I thank the honourable member for her question. The broadband quality survey that the government undertook shortly after the election was the first of its kind. It was the first time any government actually sought to find out where broadband was good, bad or indifferent across Australia. We surveyed 78,000 distribution areas across Australia, of which 832 are in the honourable member's electorate. Of those distribution areas, 71 per cent have access to ADSL, which is below the national average, although six per cent of those DAs that have access to ADSL have access to very poor service. In common with many regional electorates, most of the residents in the honourable member's electorate live in large centres—in Wodonga, in Wangaratta—where broadband access is generally good at the moment, although it will become a lot better. But of course the residents who live outside those towns—in the country, in smaller communities and of course a long way from exchanges—typically have very poor broadband.

What we are doing is building a massive fixed-wireless network across Australia. Already in the electorate of Indi there are four fixed-wireless towers active, with 1,271 premises covered, and construction is underway on another seven. Across the country the fixed-wireless network is active or under construction in 50 electorates.

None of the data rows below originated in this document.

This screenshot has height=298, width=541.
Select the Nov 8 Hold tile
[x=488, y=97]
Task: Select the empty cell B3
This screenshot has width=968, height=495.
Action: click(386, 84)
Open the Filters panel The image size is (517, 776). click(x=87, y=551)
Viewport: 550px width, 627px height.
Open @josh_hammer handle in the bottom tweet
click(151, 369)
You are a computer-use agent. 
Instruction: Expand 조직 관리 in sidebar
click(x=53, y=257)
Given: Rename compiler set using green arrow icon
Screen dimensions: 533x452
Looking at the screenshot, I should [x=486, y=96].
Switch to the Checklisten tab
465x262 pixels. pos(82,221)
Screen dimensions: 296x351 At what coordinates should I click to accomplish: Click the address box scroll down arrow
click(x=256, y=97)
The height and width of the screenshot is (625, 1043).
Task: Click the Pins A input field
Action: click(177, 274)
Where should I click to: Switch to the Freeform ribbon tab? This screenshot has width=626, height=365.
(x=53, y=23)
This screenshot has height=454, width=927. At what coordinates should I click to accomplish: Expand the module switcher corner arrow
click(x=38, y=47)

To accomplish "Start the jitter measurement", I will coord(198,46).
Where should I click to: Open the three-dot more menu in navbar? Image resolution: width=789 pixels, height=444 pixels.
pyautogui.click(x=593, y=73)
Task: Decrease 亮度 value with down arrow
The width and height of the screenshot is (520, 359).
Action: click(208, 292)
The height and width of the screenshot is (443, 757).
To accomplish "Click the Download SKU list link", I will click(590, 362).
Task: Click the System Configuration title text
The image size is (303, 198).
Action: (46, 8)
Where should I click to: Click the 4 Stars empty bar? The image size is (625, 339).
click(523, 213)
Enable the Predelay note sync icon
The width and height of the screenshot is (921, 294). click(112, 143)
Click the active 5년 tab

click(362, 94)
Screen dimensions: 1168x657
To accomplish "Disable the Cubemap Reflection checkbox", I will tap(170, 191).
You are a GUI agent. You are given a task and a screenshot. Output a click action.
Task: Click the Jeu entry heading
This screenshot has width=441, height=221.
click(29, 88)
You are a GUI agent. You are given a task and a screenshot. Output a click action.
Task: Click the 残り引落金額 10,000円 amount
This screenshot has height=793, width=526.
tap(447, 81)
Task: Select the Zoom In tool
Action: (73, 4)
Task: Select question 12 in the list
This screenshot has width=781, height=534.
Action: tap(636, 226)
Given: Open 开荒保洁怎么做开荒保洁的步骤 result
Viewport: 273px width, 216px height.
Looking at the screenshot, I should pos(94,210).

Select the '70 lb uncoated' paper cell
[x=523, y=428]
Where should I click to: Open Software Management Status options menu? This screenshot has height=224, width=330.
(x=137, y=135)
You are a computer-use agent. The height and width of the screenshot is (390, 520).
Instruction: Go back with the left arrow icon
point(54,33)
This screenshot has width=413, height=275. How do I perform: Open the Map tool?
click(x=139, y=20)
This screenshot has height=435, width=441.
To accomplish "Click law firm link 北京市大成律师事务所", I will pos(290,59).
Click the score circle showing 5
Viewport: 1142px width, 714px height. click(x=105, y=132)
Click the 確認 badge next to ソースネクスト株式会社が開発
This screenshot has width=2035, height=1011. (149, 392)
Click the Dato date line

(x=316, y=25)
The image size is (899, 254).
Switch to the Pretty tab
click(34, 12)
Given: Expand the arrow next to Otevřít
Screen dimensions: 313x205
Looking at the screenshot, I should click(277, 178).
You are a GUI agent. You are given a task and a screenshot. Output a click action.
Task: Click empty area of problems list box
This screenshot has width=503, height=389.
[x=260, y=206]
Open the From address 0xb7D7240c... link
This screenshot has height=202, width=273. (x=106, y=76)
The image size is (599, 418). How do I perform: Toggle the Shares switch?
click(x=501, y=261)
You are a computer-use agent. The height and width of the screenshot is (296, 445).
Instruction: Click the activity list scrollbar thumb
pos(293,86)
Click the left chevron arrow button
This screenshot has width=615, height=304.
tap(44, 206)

We have increased its reach from 38,000 premises to 127,000 premises, and construction is currently underway on 82,000 premises. In other words, there are more than 700 fixed-wireless towers that are either active or under construction. This is a really transformative technology, because typically it is addressing areas that have virtually no broadband access at all, and once the fixed wireless is turned on they have access to 25 megabits per second, which is better than most people in the big cities have. This fixed-wireless rollout was colossally bungled by the Labor Party. Not only did Labor not have the spectrum but they did not even own the spectrum that was required to do the job, so we have had to go to great lengths to secure that additional spectrum, something Labor had no plan for. But, incredibly, the Labor Party estimated that there would be only 230,000 users of the fixed-wireless network by 2021. It turns out that there is going to be somewhere between a minimum of 440,000 and 620,000. How could you get something so wrong? Only the Labor Party could do that.